How to Safely Return to Running After an InjuryAfter you’ve suffered an injury and spent months resting and recovering, you may be itching to start enjoying your pain-free active lifestyle again. This lack of pain appears as your green light to jump back in the saddle, or in this case your running shoes. However, the return to running requires time and patience to avoid risking a repeat injury.
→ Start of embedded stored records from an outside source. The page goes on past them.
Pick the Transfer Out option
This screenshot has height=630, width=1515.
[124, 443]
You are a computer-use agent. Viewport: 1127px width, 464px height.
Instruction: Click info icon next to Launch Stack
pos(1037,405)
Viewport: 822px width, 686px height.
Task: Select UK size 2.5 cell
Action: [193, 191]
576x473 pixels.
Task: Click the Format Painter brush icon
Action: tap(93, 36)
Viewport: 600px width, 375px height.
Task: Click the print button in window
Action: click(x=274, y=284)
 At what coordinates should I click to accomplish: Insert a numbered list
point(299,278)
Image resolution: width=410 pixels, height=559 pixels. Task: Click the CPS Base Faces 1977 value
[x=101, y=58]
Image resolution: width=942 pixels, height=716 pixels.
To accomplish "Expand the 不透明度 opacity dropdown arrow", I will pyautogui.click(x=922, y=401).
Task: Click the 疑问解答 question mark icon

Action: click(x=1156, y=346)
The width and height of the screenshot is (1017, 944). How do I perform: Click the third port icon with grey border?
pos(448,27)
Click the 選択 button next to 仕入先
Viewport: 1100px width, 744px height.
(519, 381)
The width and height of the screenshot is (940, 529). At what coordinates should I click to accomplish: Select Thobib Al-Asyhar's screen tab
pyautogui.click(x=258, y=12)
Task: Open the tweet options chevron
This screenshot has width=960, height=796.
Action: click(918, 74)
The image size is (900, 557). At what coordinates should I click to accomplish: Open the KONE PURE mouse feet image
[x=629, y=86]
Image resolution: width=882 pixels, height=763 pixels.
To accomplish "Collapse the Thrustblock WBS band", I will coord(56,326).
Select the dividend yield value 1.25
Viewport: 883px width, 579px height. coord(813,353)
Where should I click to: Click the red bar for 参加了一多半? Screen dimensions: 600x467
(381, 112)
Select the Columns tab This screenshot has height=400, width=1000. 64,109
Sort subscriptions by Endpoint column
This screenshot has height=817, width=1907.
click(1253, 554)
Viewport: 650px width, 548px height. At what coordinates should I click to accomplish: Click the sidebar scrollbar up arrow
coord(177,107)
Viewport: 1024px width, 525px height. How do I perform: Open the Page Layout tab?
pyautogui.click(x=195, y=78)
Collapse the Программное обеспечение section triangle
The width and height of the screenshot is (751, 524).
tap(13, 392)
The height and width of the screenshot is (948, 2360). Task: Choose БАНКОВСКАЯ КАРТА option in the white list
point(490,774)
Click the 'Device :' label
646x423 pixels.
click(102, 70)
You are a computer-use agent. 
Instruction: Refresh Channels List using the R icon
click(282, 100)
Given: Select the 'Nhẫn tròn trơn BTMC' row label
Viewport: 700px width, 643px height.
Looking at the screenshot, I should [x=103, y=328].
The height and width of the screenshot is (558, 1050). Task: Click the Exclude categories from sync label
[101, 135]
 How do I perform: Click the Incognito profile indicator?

Working your way up to running

As the saying goes, you need to walk before you can run. After an injury, the most important thing is rebuilding your strength. When you return to running, you need to make sure your tissues (tendons, muscles, ligaments, etc.) are prepared for the force and added stress that running poses to your hips, legs, and feet. A running program designed by a physical therapist is the best way to re-establish your appropriate level of physical activity. Your physical therapist will assess your current condition and determine the steps you need to take inorder to return to running. When it comes to a successful running program, slow and steady wins the race.
Your physical therapist has to consider every part of your body. Everyone is different so no one program will be exactly the same as the next. Typically, you may work on hips, single-leg strength, landing progressions, and propelling forward. This is a breakdown of each step in the process of running. It’s important to isolate each one of these areas to make sure are all up to the task of running.

Strengthening your hips

Hip strength is extremely important in the mechanics of your whole body, not just for running, but in many facets of life. Examples of exercises to increase stability and endurance include:

  • Hip abduction
  • Lunges
  • Split squat

Focusing on one leg at a time

Unilateral exercises can be great for working out any possible muscle imbalances. These exercises use balance to isolate muscles and strengthen them equally. Some examples of single-leg exercises include:

  • Single-leg squat
  • Single-leg calf raise
  • Single-leg hip drive

Perfect the landing and increase the power behind your movements

Running is essentially a series of single-leg hops. It’s important that you’re able to land on one leg while controlling the other. When you run, you are putting a significant amount of force on one leg at a time. Landing progressions are designed to gradually increase landing forces to prepare you for your eventual return to running. Just as important as the landing is the propelling forward motion that allows you to take off. Similar to landing progressions, your physical therapist may work with you on jumping progressions to gradually work your way up to maximum power when you propel forward.
By individually targeting every single part of the running process, you will be able to come back stronger, and with less of a risk of injury. Every week your physical therapist will set achievable goals or expectations for you to complete. It might be a slow, painful process at first, but if you stick with the program you’ll see the results!